Side one kicks off with Powell St. John’s Marvel Group, with violin squeaking away in the background while St John attempts to enlist the aid of a city full of super-heroes to aid him in whatever quest he’s engaged in. Tracy takes over vocal duties for the album’s first show-stopper, the band’s theme song Mother Earth, cut at the very first session, when Mike Bloomfield mistakenly showed up a day early for a session at the same studio with a different band. For contractual reasons, Bloomfield was credited as Makal Blumfeld which didn’t fool too many listeners since the playing’s unmistakably Bloomfield. 

Coincidence? Unlikely. Bloomfield had known Tracy since the Deep Are The Roots sessions, and had worked with Naftalin in the Butterfield Blues Band. Bloomfield’s fills behind Tracy’s vocals and piano are finger-lickin’ good, and the solo stays in the same territory. Another verse, a piano solo, an around the five-minute mark Tracy’s back into the last verse, kicking into vocal overdrive around 5:29 to indicate that the listener isn’t listening to your common or garden chick singer.

After that thirty-second-spell of intensity, Tracy’s I Did My Part, with tasty R&B horns and The Earthettes riffing in the background and Powell’s Living With The Animals, a poor boy lost in the big freaky city number with tasty harp and Spencer Perskin’s viola sawing away in the background, lead nicely into Tracy’s signature song Down So Low, later recorded by Etta James, Linda Ronstadt, Dee Dee Warwick and Maria Muldaur. 
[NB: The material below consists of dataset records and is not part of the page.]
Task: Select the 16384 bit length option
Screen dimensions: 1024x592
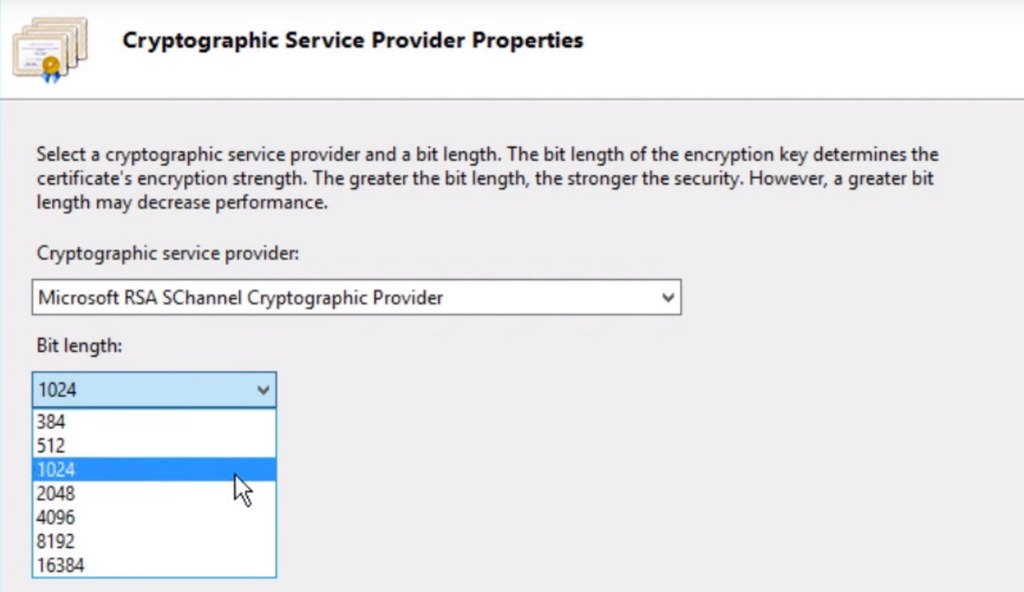Action: [x=61, y=566]
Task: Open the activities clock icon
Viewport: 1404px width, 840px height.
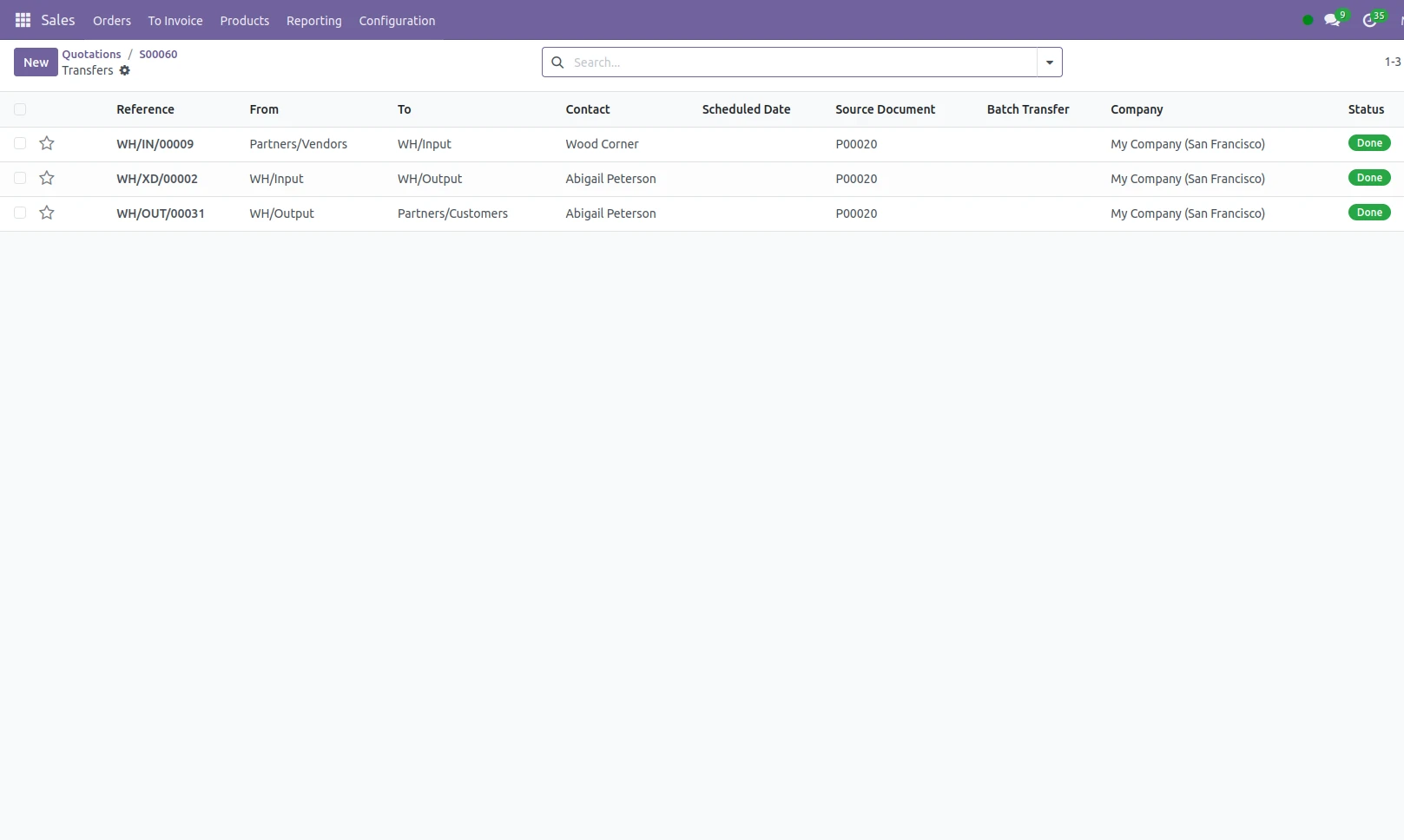Action: click(1369, 20)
Recorded at the same session as Mother EarthDown So Low came from Tracy noodling gospel chords and progressions on the piano at home, an intense reaction to the break-up of a relationship with someone who may or may not have been Steve Miller. Slow and soulful with minimal instrumental backing and the Earthettes hovering in the background it’s an absolute tour de force that wouldn’t fit anywhere else on the album apart from the end of Side One.
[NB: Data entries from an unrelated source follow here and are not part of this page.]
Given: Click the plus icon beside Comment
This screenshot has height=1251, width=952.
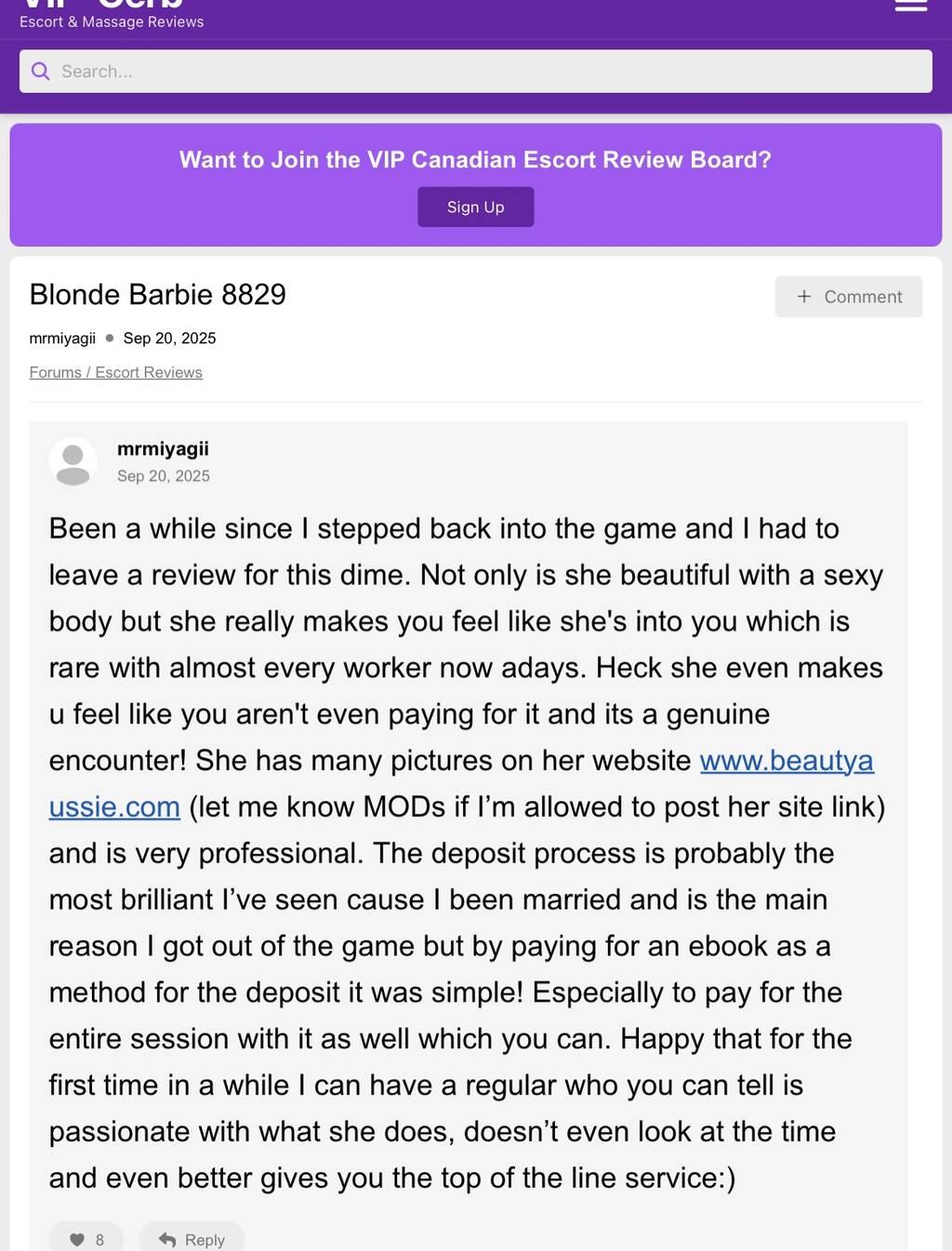Looking at the screenshot, I should click(x=804, y=297).
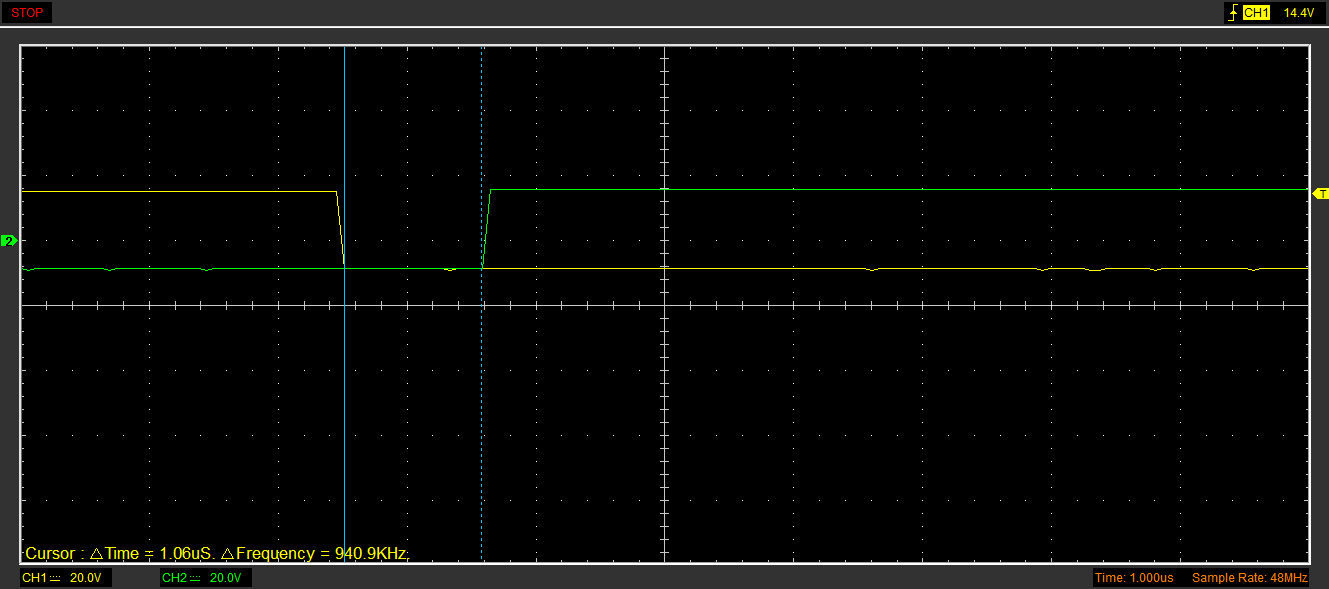Click the CH2 DC coupling symbol
Screen dimensions: 1329x589
(195, 578)
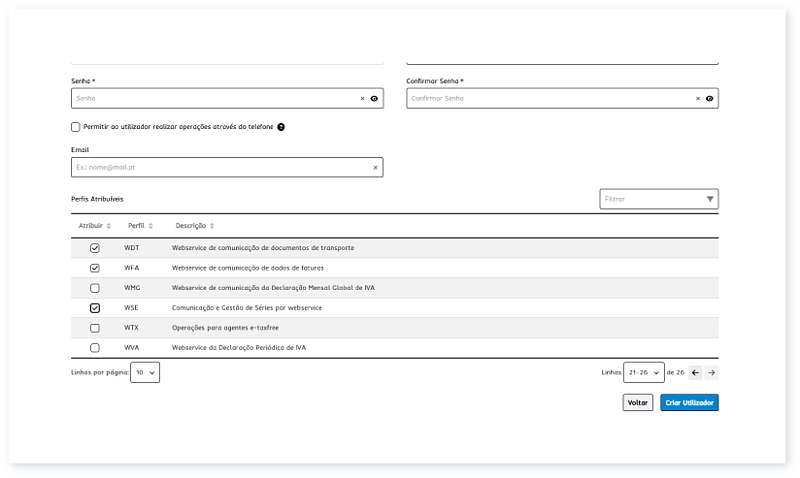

The lead track on side two, Allen Toussaint’s Cry On, launches us straight back into heartache territory. A lovely sax solo from Martin Fierro leads into the last verse with Tracy hitting the high notes once again. After all the heartbreak there’s a glimmer of hope in It Won’t Be Long, since he’s coming back on the 5:03, before a reaffirmation of faith in Powell’s cover of My Love Will Never Die, complete with honking horns and tasty lead work from Toad Andrews.